Question

A company wishes to manufacture some boxes out of card. The boxes will have 6 sides (i.e. they covered at the top). They wish the boxes to have a volume of 200 cm3. What dimensions should they make the boxes in order to minimise the amount of card used? You can assume no connect the sides of the box. You should use the Hessian matrix to prove this is indeed a minimum.. [10 marks are flaps required to are

Answer 1

Answer:

The dimensions are, base $b=\sqrt[3]{200}$, depth $d=\sqrt[3]{200}$ and height $h=\sqrt[3]{200}$.

Step-by-step explanation:

First we have to understand the problem, we have a box of unknown dimensions (base $b$, depth $d$ and height $h$), and we want to optimize the used material in the box. We know the volume $V$ we want, how we want to optimize the card used in the box we need to minimize the Area $A$ of the box.

The equations are then, for Volume

$V=200cm^3 = b.h.d$

For Area

$A=2.b.h+2.d.h+2.b.d$

From the Volume equation we clear the variable $b$ to get,

$b=\frac{200}{d.h}$

And we replace this value into the Area equation to get,

$A=2.(\frac{200}{d.h} ).h+2.d.h+2.(\frac{200}{d.h} ).d$

$A=2.(\frac{200}{d} )+2.d.h+2.(\frac{200}{h} )$

So, we have our function $f(x,y)=A(d,h)$, which we have to minimize.
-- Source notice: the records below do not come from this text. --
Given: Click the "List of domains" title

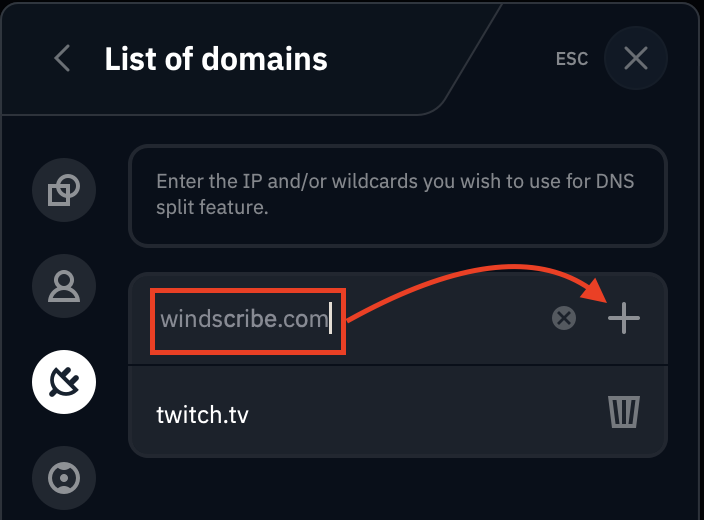Looking at the screenshot, I should pos(216,59).
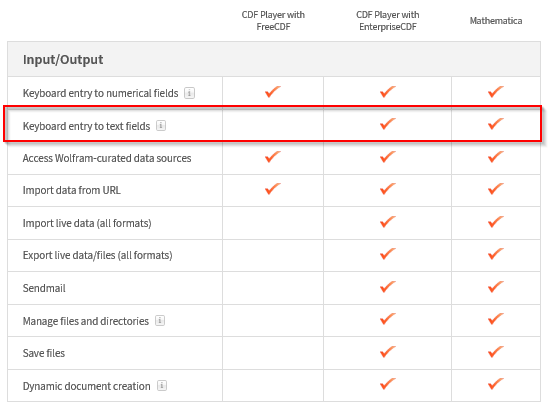Click the Sendmail row label
This screenshot has width=548, height=407.
point(44,288)
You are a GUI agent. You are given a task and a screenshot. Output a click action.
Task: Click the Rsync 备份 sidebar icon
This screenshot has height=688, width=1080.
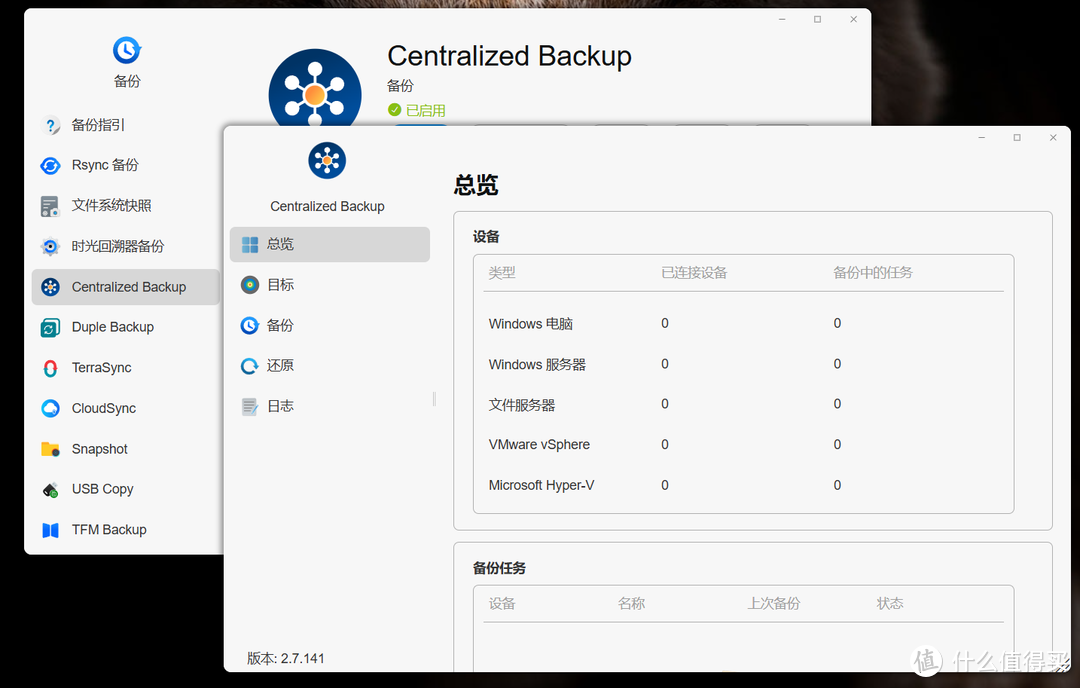(x=50, y=166)
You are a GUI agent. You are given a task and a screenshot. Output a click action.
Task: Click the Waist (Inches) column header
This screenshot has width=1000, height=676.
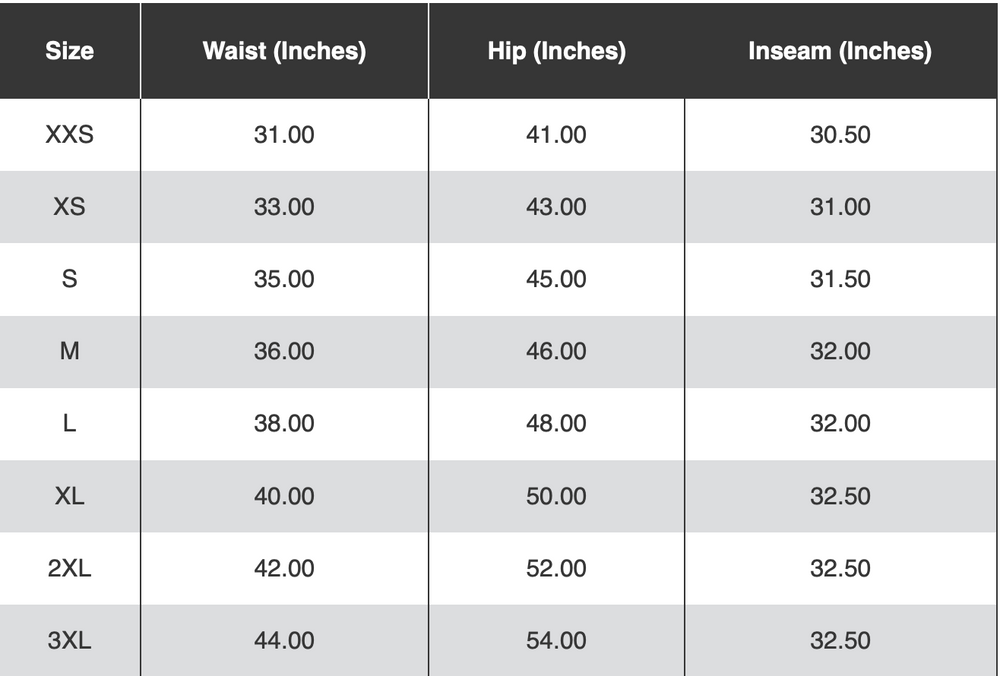(x=284, y=51)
We apply the first partial derivative and equalize to zero to know the optimum point of the function, getting

$\frac{\partial A}{\partial d} =-\frac{400}{d^2}+2h=0$

$\frac{\partial A}{\partial h} =-\frac{400}{h^2}+2d=0$

After solving the system of equations, we get that the optimum point value is $d=\sqrt[3]{200}$ and  $h=\sqrt[3]{200}$, replacing this values into the equation of variable $b$ we get $b=\sqrt[3]{200}$.

Now, we have to check with the hessian matrix if the value is a minimum,

The hessian matrix is defined as,

$H=\left[\begin{array}{ccc}\frac{\partial^2 A}{\partial d^2} &\frac{\partial^2 A}{\partial d \partial h}\\\frac{\partial^2 A}{\partial h \partial d}&\frac{\partial^2 A}{\partial p^2}\end{array}\right]$

we know that,

$\frac{\partial^2 A}{\partial d^2}=\frac{\partial}{\partial d}(-\frac{400}{d^2}+2h )=\frac{800}{d^3}$

$\frac{\partial^2 A}{\partial h^2}=\frac{\partial}{\partial h}(-\frac{400}{h^2}+2d )=\frac{800}{h^3}$

$\frac{\partial^2 A}{\partial d \partial h}=\frac{\partial^2 A}{\partial h \partial d}=\frac{\partial}{\partial h}(-\frac{400}{d^2}+2h )=2$

Then, our matrix is

$H=\left[\begin{array}{ccc}4&2\\2&4\end{array}\right]$

Now, we found the eigenvalues of the matrix as follow

$det(H-\lambda I)=det(\left[\begin{array}{ccc}4-\lambda&2\\2&4-\lambda\end{array}\right] )=(4-\lambda)^2-4=0$

Solving for$\lambda$, we get that the eigenvalues are:  $\lambda_1=2$ and $\lambda_2=6$, how both are positive the Hessian matrix is positive definite which means that the function$A(d,h)$ is minimum at that point.